Planteamiento
Se puede aprobar contabilidad sin haber entendido nunca un balance, porque las palabras técnicas permiten repetir sin comprender. La prueba definitiva es otra: explicárselo a alguien que no las conoce.
Vuestro encargo es una lámina de una sola página que responda a tres preguntas que cualquiera se hace de una empresa:
- ¿Qué tiene?
- ¿De quién es lo que tiene?
- ¿Aguanta si algo va mal?
La restricción que lo hace difícil: no se pueden usar las palabras activo, pasivo, patrimonio neto, corriente ni no corriente. Hay que decir lo mismo con otras palabras, y para eso hay que haberlo entendido.
Objetivos didácticos
- Reformular las masas patrimoniales en lenguaje común sin perder precisión.

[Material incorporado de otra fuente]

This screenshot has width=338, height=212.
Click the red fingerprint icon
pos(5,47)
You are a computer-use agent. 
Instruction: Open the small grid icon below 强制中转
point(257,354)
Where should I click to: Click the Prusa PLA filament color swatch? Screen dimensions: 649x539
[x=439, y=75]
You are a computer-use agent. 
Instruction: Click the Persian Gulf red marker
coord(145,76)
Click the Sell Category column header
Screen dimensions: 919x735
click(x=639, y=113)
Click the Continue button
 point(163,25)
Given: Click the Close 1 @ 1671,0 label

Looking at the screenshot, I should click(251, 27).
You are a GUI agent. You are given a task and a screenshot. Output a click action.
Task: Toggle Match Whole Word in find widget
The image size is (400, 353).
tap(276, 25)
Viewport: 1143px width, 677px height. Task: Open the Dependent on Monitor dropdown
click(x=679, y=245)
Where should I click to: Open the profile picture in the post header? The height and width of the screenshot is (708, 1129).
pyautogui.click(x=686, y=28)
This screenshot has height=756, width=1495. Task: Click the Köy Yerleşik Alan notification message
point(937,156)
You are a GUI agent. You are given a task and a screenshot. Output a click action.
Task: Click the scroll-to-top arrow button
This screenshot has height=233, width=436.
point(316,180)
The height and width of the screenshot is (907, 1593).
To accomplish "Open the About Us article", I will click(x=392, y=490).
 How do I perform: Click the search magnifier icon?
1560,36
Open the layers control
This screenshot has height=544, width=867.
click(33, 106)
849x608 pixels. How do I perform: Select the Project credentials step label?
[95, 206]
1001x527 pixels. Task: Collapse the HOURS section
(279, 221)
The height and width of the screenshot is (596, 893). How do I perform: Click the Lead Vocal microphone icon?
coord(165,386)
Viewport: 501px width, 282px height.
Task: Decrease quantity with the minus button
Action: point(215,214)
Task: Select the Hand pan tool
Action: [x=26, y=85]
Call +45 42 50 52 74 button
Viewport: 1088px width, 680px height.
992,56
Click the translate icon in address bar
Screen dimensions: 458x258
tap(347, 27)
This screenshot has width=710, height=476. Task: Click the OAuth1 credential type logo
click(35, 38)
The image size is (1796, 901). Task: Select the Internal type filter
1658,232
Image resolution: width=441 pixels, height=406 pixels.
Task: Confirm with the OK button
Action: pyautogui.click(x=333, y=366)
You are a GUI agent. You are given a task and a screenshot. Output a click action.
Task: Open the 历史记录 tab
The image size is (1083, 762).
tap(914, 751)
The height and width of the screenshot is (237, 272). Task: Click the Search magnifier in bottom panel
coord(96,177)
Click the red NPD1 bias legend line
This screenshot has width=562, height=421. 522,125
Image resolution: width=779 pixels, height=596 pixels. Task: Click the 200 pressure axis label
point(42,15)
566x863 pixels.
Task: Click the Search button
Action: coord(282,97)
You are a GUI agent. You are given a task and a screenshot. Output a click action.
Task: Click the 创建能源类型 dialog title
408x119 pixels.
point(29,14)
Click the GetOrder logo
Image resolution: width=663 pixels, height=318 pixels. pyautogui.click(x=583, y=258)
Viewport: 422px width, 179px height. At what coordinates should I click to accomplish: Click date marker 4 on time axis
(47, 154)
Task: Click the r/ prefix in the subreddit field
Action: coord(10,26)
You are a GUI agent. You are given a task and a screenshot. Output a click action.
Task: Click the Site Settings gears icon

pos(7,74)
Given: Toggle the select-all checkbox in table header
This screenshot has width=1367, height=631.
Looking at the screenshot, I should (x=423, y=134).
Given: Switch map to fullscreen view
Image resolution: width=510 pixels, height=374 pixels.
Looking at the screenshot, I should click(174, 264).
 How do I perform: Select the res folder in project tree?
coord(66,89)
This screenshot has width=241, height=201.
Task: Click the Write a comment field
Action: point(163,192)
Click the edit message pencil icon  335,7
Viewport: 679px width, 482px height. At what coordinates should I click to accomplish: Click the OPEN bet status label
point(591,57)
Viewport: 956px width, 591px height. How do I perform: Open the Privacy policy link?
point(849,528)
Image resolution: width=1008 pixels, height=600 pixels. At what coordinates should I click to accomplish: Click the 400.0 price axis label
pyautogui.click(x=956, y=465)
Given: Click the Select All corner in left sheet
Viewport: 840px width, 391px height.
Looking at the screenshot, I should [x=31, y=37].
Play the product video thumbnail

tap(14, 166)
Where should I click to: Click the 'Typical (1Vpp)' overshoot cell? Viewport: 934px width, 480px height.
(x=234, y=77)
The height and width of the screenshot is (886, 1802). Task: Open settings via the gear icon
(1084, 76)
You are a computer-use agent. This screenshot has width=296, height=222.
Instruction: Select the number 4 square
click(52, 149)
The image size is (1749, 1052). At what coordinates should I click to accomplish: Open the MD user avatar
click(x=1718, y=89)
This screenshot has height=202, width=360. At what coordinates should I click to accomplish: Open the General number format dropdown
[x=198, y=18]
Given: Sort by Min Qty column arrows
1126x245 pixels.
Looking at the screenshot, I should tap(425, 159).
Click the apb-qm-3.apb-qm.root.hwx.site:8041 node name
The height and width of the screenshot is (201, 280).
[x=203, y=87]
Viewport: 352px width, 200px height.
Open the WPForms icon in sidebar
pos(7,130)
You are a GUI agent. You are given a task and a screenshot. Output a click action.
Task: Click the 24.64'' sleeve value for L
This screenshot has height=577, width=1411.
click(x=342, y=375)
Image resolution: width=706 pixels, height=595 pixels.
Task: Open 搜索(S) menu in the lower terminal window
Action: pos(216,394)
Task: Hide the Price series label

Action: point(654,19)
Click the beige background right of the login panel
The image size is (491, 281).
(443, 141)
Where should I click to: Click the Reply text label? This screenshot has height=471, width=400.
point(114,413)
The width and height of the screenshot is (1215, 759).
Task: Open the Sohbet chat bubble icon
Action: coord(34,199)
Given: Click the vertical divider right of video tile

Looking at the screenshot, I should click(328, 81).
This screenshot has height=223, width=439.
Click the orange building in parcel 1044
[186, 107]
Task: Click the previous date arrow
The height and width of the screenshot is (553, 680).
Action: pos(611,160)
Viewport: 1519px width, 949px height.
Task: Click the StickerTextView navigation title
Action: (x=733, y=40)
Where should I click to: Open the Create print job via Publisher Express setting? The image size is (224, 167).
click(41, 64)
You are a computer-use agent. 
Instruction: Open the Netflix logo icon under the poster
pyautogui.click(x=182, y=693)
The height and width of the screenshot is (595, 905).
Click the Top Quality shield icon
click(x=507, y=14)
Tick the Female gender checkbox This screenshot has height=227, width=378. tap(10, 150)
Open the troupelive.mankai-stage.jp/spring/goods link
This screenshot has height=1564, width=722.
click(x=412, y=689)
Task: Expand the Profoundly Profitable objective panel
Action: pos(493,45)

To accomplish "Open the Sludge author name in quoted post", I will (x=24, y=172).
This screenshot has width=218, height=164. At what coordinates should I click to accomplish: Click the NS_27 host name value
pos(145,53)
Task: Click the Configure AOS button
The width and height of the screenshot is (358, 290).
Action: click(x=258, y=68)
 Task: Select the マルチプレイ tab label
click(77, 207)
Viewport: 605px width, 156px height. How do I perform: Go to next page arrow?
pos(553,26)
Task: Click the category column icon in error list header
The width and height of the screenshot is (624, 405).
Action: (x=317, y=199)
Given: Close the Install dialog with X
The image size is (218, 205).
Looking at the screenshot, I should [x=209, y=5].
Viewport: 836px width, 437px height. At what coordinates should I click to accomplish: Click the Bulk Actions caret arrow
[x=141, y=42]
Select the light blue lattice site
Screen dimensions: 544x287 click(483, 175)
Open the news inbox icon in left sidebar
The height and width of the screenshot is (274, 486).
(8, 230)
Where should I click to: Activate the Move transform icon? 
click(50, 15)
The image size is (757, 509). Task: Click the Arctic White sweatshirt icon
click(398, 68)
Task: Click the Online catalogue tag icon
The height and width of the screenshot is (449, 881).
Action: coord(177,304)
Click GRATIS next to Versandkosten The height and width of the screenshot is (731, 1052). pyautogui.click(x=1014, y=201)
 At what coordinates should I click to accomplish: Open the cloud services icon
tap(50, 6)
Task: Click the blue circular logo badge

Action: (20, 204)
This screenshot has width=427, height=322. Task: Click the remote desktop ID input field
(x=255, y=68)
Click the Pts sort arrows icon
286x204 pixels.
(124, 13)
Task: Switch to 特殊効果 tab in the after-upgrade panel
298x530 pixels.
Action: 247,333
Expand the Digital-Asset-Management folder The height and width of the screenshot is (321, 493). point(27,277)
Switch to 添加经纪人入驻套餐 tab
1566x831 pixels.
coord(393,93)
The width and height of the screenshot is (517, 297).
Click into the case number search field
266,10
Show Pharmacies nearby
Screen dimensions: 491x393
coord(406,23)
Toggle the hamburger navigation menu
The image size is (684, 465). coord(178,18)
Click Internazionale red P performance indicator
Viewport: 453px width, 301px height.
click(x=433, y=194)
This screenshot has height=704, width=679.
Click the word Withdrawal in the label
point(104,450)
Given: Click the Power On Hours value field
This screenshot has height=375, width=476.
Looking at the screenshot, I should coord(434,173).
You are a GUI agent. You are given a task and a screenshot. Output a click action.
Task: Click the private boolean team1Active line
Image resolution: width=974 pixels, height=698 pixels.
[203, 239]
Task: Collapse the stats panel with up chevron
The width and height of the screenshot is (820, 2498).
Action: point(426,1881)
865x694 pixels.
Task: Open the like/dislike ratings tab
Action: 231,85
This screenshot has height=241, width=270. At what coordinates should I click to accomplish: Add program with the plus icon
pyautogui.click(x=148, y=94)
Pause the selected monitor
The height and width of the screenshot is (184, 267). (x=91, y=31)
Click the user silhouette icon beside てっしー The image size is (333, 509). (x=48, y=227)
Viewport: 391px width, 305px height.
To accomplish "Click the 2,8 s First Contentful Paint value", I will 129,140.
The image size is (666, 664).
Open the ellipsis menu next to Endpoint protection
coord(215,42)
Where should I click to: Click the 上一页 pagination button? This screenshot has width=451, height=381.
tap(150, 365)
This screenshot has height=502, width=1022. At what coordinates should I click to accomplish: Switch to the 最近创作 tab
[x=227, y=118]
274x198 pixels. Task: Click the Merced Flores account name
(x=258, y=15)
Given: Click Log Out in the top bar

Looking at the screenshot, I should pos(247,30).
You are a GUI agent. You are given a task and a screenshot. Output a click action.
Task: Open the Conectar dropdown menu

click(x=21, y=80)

- Representar visualmente la proporción entre las partidas de un balance.
- Explicar el significado económico de la estructura financiera de una empresa.
- Contrastar la eficacia de la explicación con un lector real ajeno a la materia.
Lo que la lámina tiene que conseguir
| Pregunta | Qué tiene que quedar claro |
|---|---|
| ¿Qué tiene? | Qué parte son cosas que duran años y qué parte es dinero o casi dinero |
| ¿De quién es? | Qué parte han puesto los dueños y qué parte se debe a otros |
| ¿Aguanta? | Si lo que puede convertir en dinero pronto le llega para lo que tiene que pagar pronto |
Las proporciones tienen que verse: si la deuda es el 60 % del total, en la lámina tiene que ocupar el 60 %.
Pasos
Sesión 1 — Traducir y diseñar (55 min)
- El diccionario propio (15 min). Escribid vuestra traducción de las cinco masas. Nada de definiciones: expresiones que use la gente. «Cosas que la empresa va a tener muchos años» funciona mejor que cualquier sinónimo técnico.
- Las proporciones (10 min). Calculad el peso de cada masa sobre el total. Son los tamaños que tendrán los bloques de vuestra lámina.
- Boceto (10 min). Dos bocetos distintos en cinco minutos cada uno. Probad al menos uno que no sea dos columnas.
- Producción (20 min). Empezad la lámina definitiva.
Sesión 2 — Probar y corregir (55 min)
- Terminar (15 min). Lámina acabada, con las tres preguntas respondidas.
- La prueba de fuego (20 min). Enseñádsela a una persona real que no haya dado contabilidad: alguien de otro curso, de conserjería, de la familia. Sin explicarle nada. Preguntadle después las tres preguntas y anotad qué ha entendido y qué no.
- Corrección (15 min). Arreglad lo que haya fallado. Esta es la parte que más enseña de toda la actividad.
- Puesta en común (5 min). Se comparte el malentendido más frecuente detectado por la clase.
Preguntas de análisis
- ¿Qué masa os ha costado más traducir? El patrimonio neto suele ser la difícil: ¿por qué?
- Vuestro lector, ¿entendió que lo que la empresa debe también ha servido para comprar lo que tiene? Esa es la idea que más se resiste.
- ¿Consiguió responder a la tercera pregunta, la de si aguanta? ¿Qué tuvisteis que cambiar para que la respondiera?
- ¿Usasteis algún color o forma para distinguir lo propio de lo ajeno? ¿Funcionó?
- Si tuvierais que añadir un cuarto bloque a la lámina para explicar si la empresa gana dinero, ¿de dónde sacaríais el dato? Ojo: no está en el balance.
Criterios de evaluación
| Criterio | Descripción | Peso |
|---|---|---|
| Exactitud | Lo que dice es contablemente correcto pese al lenguaje llano | 30 % |
| Traducción | Las cinco masas explicadas sin los términos prohibidos | 25 % |
| Proporción visual | Los tamaños de la lámina corresponden a los importes | 20 % |
| Prueba con lector | Realiza la prueba, documenta el resultado y corrige a partir de él | 25 % |
Variantes y extensiones
- Con apoyo: trabajar solo las dos primeras preguntas y tres masas.
- Para quien va sobrado: hacer dos láminas del mismo balance, una de una empresa sana y otra de la misma empresa dos años después con la deuda disparada, y ponerlas juntas. La comparación explica la solvencia mejor que cualquier ratio.
- En formato vídeo: grabar la explicación en noventa segundos en lugar de dibujarla.
- De cara a la prueba: las preguntas de interpretación del balance piden precisamente esto: decir qué significa una estructura patrimonial. Quien ha tenido que explicarlo sin tecnicismos escribe respuestas mucho más claras que quien solo ha memorizado las masas.